2. NOD2 signaling
2.1 Functions of NOD2 domains
NOD2, encoded by the CARD15 gene, consists of 1040 amino acids with a molecular weight of 110 kDa. The expression of NOD2 is observed in hematopoietic cells like macrophages, Dendritic cells (DC), as well as in non-hematopoietic cells like epithelial cells [6]. NOD2 is the sensor of MDP, a PAMP that is ubiquitously present in Gram-negative and positive bacteria[3]. Iyer et al. considered that polymeric PGN is a better pro-inflammatory inducer of NOD2-dependent responses than MDP, although the possibility of contaminants in the polymeric peptidoglycan cannot be completely excluded[7].

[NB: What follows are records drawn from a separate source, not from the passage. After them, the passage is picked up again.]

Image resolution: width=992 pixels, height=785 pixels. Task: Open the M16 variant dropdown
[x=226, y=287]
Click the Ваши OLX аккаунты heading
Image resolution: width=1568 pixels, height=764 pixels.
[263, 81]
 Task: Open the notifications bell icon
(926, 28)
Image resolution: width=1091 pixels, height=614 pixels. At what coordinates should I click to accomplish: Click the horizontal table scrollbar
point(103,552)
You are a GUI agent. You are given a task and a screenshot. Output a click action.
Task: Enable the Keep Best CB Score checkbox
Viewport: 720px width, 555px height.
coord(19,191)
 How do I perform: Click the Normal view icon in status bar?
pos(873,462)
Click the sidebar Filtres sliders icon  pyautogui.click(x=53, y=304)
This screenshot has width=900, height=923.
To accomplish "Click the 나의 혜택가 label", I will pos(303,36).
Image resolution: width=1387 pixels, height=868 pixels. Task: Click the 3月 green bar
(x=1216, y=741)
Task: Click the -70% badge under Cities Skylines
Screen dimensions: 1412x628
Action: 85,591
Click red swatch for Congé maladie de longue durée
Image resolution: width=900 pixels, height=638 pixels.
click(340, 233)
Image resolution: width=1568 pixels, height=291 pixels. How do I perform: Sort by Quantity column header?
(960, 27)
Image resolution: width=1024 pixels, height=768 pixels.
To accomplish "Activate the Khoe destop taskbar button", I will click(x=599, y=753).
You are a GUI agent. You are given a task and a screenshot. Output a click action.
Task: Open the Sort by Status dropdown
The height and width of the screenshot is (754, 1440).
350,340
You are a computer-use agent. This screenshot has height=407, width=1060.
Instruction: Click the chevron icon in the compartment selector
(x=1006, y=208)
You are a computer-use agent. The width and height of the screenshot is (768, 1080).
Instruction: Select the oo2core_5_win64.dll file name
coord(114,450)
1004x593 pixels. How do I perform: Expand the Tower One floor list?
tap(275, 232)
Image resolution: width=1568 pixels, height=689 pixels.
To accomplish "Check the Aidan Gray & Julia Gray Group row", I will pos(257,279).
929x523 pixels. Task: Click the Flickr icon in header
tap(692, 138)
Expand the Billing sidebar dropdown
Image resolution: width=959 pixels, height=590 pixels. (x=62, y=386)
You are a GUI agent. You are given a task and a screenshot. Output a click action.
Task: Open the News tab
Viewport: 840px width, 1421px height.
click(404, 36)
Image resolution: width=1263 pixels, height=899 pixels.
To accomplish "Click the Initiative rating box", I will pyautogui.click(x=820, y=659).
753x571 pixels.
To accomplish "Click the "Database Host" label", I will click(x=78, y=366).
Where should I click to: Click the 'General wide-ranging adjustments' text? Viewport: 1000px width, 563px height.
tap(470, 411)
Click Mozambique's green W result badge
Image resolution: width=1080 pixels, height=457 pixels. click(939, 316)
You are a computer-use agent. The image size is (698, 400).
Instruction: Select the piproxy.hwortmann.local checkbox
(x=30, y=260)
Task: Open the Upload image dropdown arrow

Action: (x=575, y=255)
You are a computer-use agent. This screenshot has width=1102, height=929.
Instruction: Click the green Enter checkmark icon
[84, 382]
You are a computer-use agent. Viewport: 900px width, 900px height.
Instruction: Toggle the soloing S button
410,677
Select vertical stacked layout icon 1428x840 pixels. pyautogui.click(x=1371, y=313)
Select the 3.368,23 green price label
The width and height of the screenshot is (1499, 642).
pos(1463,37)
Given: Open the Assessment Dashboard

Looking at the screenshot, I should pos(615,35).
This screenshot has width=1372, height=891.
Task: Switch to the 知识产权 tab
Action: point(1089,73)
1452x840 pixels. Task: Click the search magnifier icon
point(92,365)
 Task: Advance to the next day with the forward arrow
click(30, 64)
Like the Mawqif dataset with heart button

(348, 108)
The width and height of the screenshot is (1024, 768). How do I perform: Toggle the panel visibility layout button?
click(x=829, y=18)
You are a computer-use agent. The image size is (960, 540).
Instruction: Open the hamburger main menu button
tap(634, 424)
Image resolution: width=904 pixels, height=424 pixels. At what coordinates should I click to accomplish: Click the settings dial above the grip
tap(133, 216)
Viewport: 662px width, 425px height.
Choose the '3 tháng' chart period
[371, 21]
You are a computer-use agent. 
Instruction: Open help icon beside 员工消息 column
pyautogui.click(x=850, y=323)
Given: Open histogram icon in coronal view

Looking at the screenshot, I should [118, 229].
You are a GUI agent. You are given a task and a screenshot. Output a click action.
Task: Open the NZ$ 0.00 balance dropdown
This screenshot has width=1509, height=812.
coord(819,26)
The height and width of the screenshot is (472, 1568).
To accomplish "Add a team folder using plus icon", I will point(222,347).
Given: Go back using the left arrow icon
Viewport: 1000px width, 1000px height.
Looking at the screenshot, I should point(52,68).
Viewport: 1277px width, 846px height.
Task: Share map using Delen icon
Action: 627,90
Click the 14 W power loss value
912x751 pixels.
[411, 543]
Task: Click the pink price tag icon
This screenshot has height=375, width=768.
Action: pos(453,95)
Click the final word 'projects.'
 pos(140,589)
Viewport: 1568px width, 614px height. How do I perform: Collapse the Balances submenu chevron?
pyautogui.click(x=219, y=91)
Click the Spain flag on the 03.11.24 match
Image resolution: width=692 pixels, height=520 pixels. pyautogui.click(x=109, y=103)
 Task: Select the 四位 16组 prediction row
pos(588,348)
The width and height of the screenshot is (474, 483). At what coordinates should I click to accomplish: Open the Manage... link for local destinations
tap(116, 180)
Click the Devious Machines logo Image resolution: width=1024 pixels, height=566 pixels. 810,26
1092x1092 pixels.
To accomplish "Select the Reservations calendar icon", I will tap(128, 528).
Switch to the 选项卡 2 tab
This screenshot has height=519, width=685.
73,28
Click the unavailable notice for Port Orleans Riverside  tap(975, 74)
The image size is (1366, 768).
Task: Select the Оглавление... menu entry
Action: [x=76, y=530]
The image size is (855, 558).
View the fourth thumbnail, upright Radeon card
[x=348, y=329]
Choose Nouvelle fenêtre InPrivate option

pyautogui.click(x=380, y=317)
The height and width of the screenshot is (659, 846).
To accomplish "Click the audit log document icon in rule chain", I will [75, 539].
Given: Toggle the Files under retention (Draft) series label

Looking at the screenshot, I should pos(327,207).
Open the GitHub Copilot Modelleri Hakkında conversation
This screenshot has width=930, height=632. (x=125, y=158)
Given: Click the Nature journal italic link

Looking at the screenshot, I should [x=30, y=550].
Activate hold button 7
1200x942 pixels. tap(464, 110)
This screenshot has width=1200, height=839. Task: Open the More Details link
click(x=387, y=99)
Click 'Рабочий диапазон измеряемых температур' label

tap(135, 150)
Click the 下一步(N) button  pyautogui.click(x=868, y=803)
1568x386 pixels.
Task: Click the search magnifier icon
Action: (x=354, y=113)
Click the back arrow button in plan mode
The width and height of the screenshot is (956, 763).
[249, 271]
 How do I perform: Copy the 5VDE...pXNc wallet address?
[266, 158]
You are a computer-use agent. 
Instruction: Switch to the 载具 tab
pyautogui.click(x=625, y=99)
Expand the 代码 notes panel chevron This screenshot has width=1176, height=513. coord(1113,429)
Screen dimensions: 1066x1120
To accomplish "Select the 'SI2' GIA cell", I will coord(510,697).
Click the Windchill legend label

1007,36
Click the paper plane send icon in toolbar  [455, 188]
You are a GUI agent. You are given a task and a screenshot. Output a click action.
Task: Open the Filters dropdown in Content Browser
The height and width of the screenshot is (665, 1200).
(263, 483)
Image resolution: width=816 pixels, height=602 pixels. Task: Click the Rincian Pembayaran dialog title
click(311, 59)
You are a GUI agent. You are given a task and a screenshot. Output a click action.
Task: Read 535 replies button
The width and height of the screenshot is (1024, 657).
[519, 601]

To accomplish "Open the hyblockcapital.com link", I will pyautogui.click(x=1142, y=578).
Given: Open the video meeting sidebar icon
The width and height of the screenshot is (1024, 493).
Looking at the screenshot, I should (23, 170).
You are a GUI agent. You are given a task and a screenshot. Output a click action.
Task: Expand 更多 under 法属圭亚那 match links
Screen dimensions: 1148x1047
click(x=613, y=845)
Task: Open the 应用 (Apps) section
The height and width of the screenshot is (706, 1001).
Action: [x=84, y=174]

The structure of NOD2 protein contains three domains: a leucine-rich repeat (LRR) domain at the carboxy terminal, a nucleotide-binding domain (NBD) in the middle, and two caspase recruitment domains (CARD) at the amino-terminal (Figure 1) . The LRR domain of NOD2 is involved in the recognition of MDP and triggers its protein conformational change[8], thereby contributing to the NBD-mediated oligomerization of NOD proteins[9]. NOD2 variants located in the LRR region (Arg702Trp, Gly908Arg, Leu1007fsinsC) are susceptible to CD[10,11]. While mutations (Arg334Trp, Arg334Gln, Leu469Phe) in the NBD region lead to defective NOD2 oligomerization and cause Blau syndrome[12]. The CARD domain of NOD2 interacts with the CARD of receptor-interacting protein 2 (RIP2), which has been determined at the structural level[13,14].